■ WHAT YOU NEED TO DO
Please copy exactly the lines from the one containing "Given: Click the 9.65 height value" to the end of the entries, both included, and nothing else. Omit every picture.
----
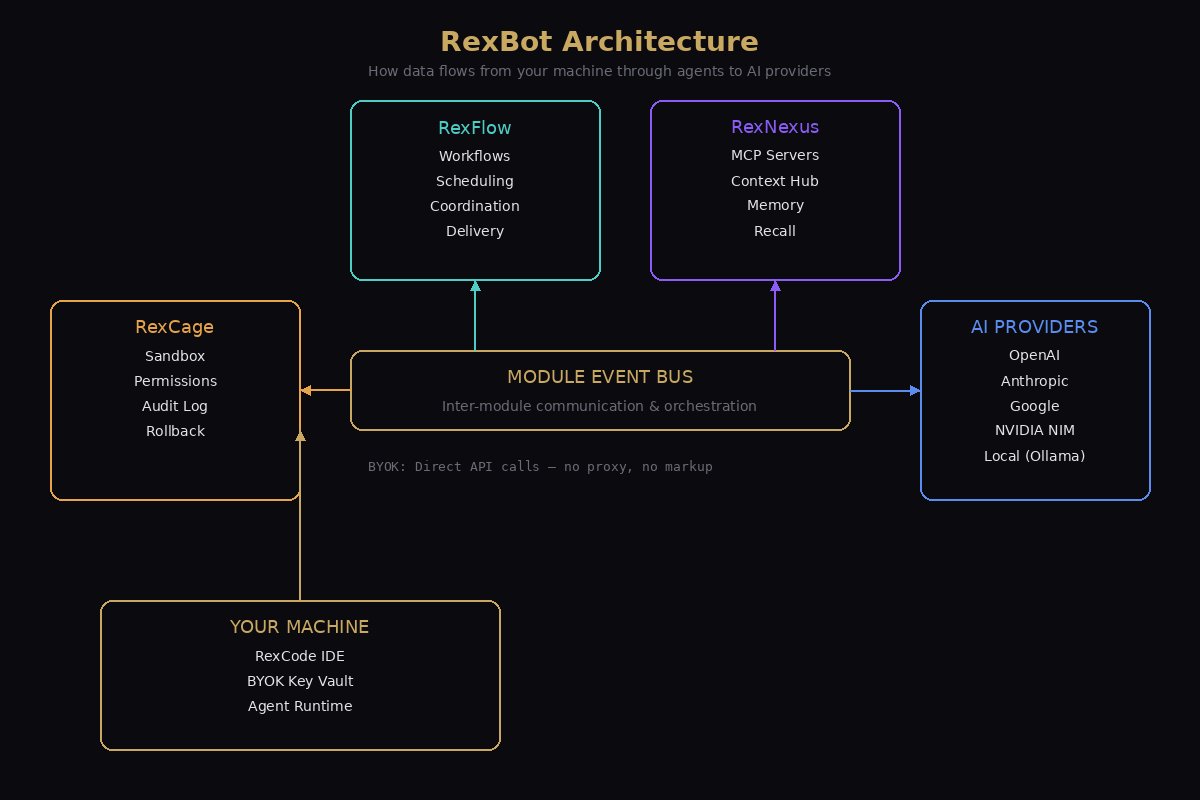Select Rollback under RexCage

tap(175, 431)
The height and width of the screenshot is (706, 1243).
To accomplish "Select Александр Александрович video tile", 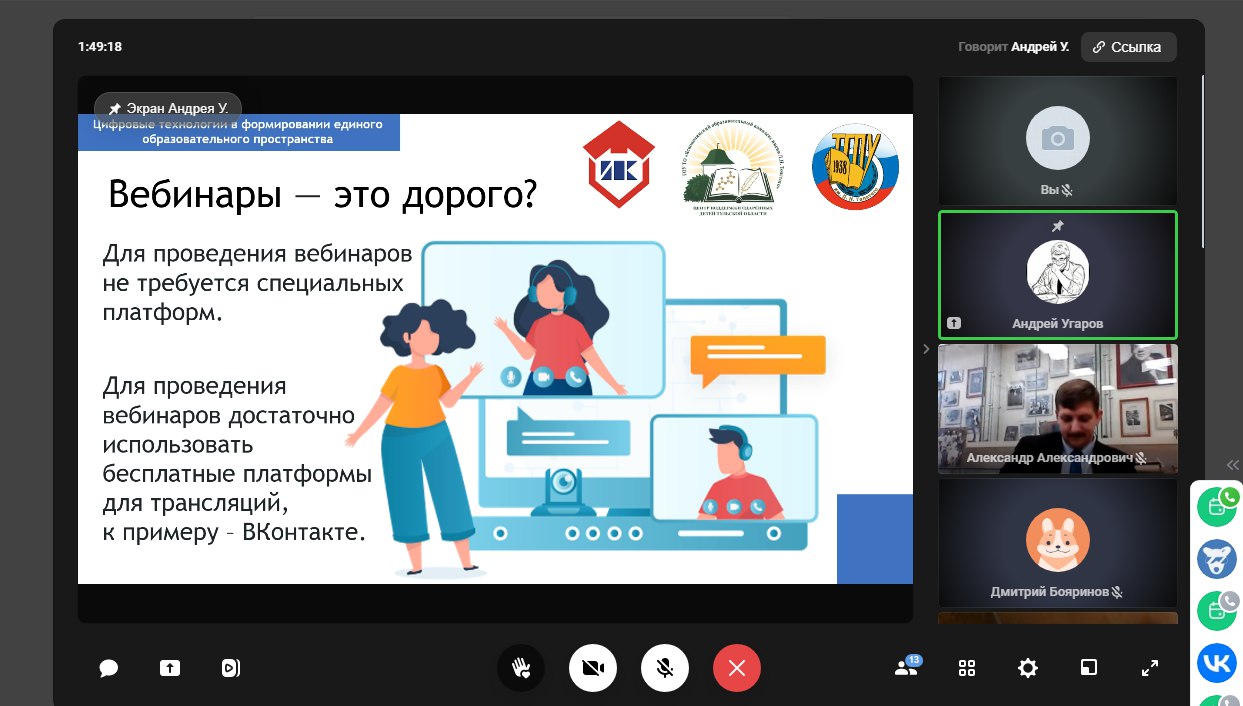I will 1057,408.
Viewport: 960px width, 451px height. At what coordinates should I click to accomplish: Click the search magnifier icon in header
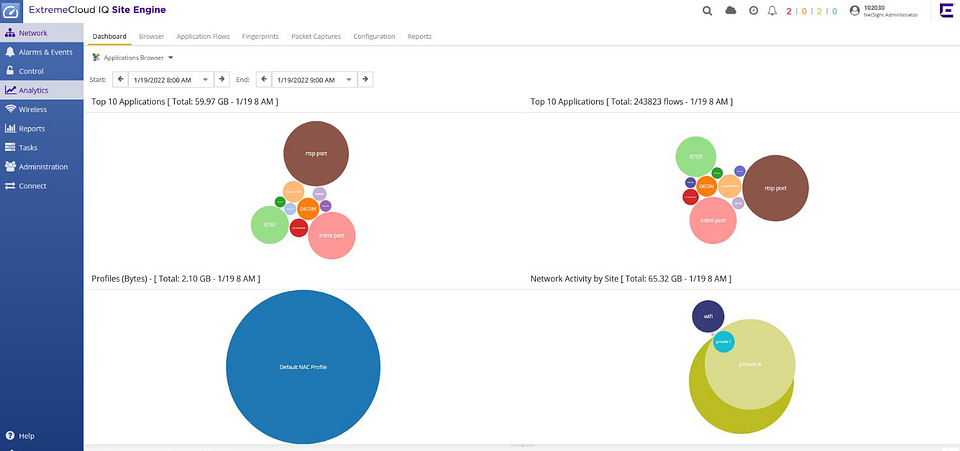click(x=707, y=10)
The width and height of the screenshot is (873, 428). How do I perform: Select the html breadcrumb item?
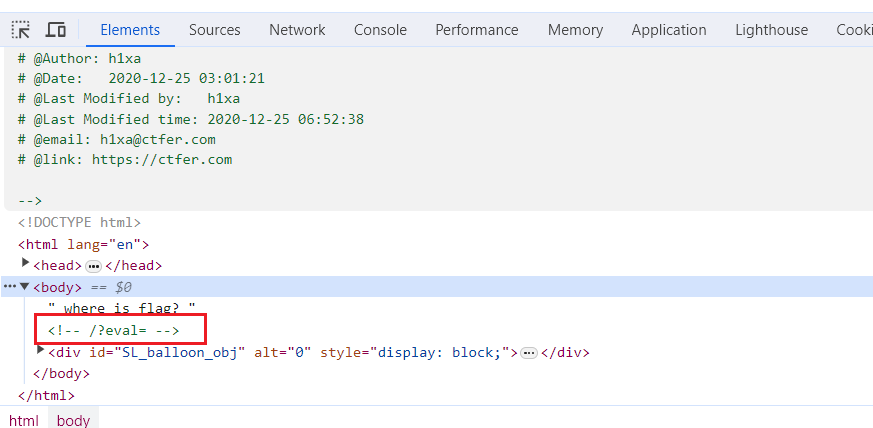pyautogui.click(x=24, y=420)
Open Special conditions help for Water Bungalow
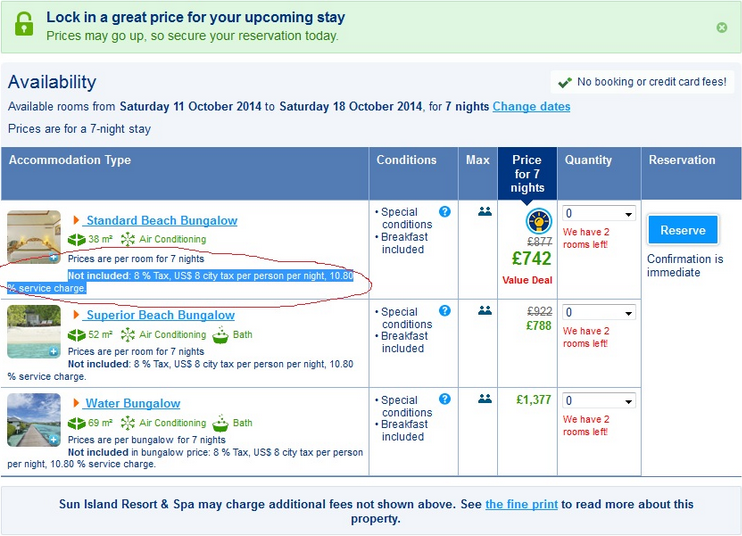The width and height of the screenshot is (742, 536). [444, 399]
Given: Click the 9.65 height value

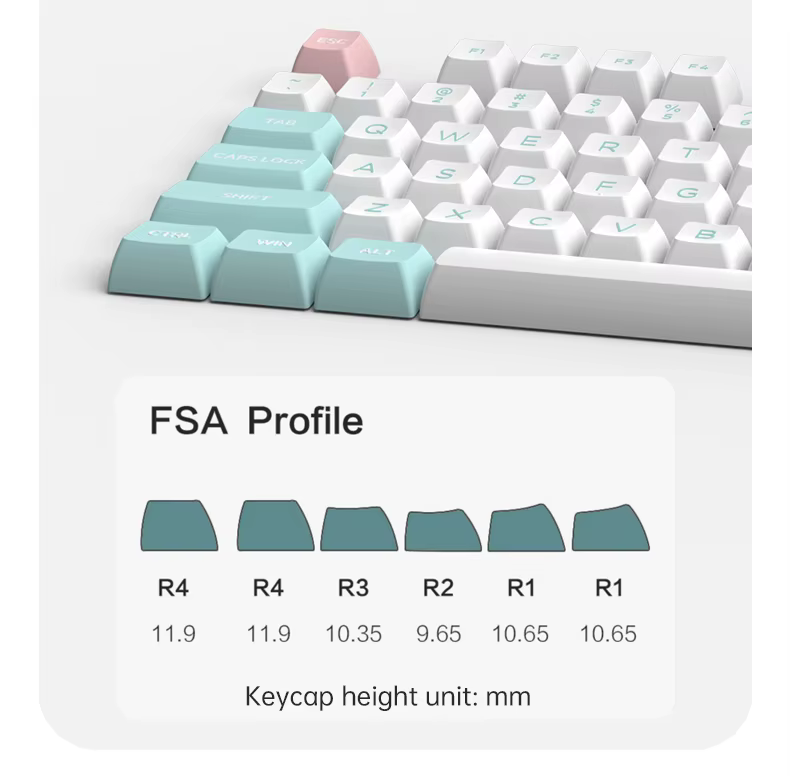Looking at the screenshot, I should 438,634.
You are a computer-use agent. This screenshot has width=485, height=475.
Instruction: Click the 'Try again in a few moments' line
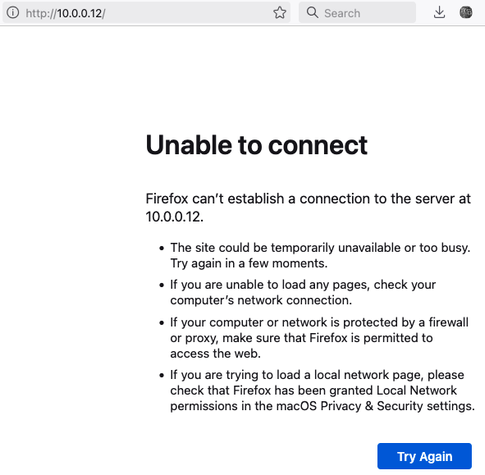[249, 263]
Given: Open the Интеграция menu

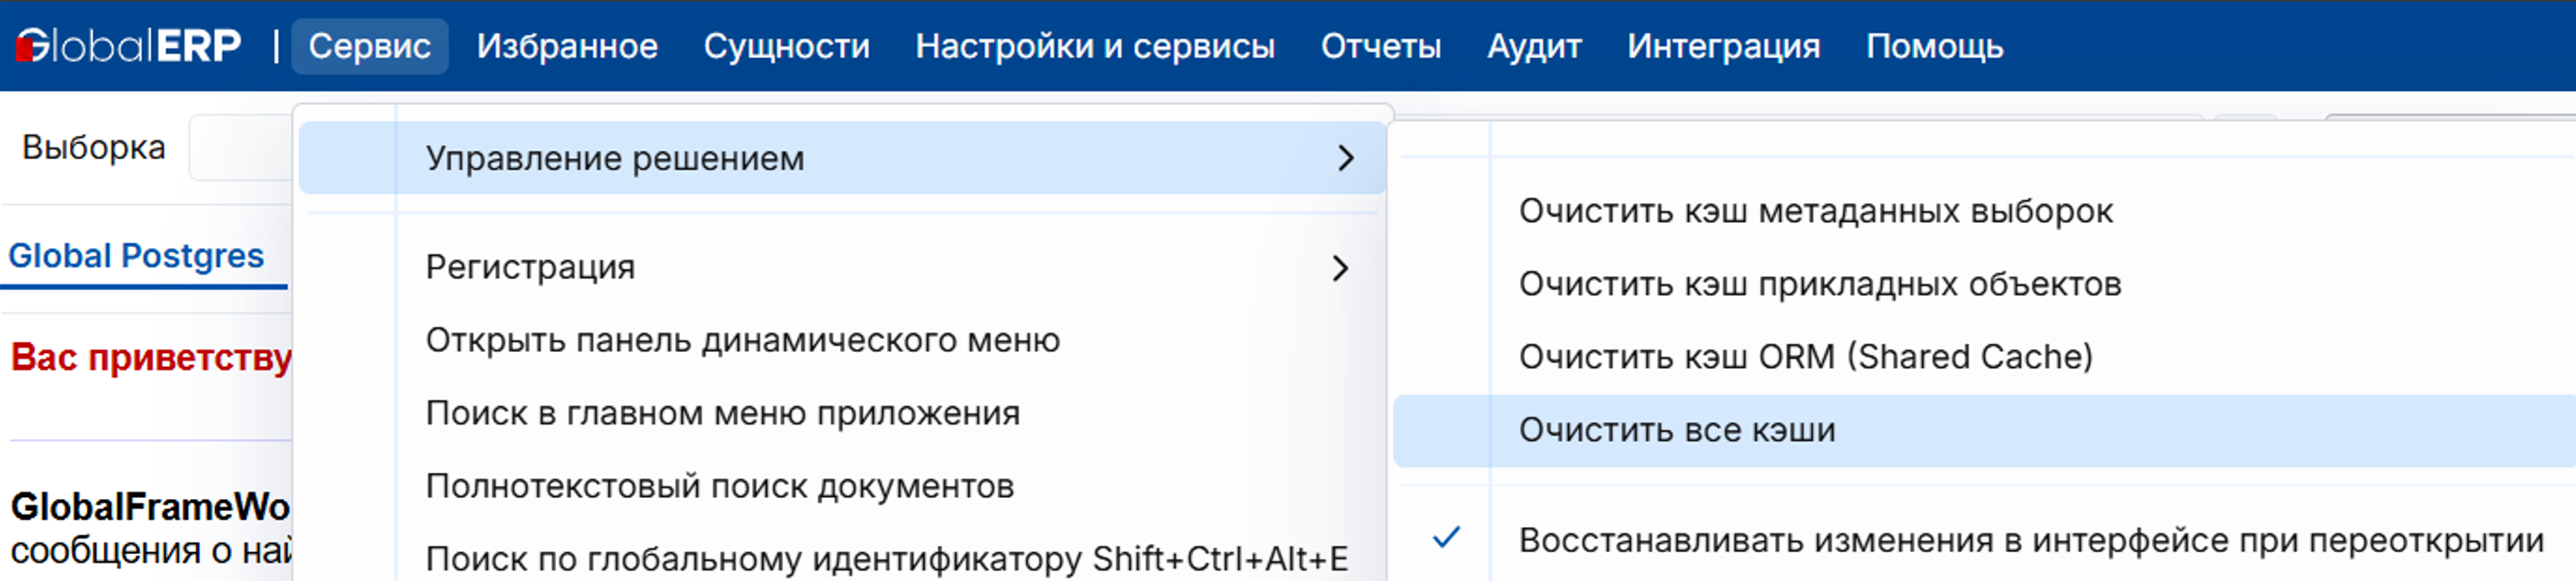Looking at the screenshot, I should (x=1722, y=44).
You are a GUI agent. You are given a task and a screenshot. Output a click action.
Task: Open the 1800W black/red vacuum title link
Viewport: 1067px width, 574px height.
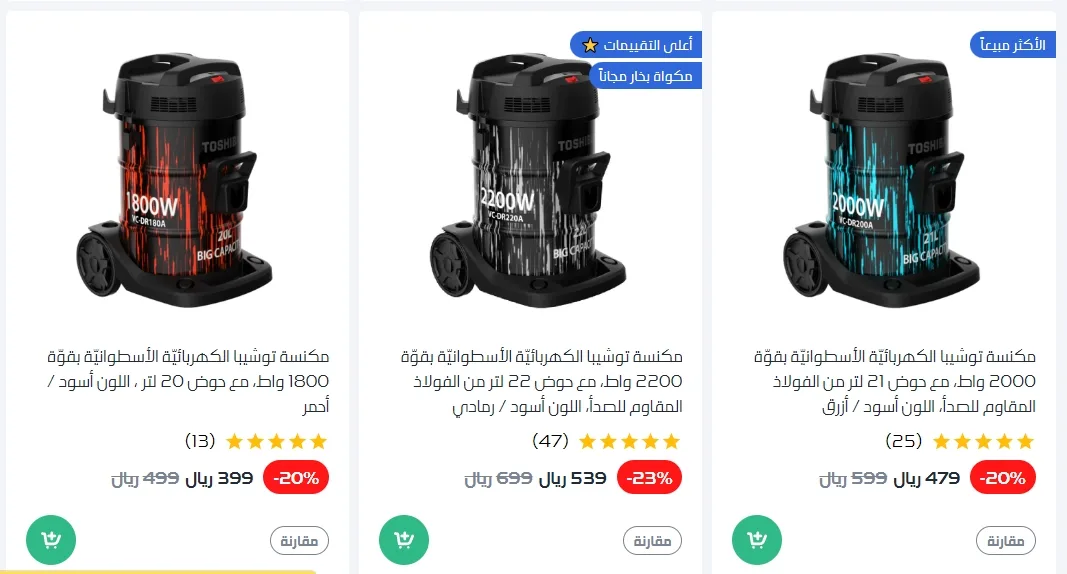click(188, 381)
----
■ ANSWER TO THIS TASK
Given: Click the 9.65 height value

Looking at the screenshot, I should 438,634.
You are a computer-use agent. This screenshot has width=485, height=475.
Instruction: Click the 'Try again in a few moments' line
[249, 263]
Given: Open the Интеграция menu

Looking at the screenshot, I should (x=1722, y=44).
You are a GUI agent. You are given a task and a screenshot. Output a click action.
Task: Open the 1800W black/red vacuum title link
Viewport: 1067px width, 574px height.
click(188, 381)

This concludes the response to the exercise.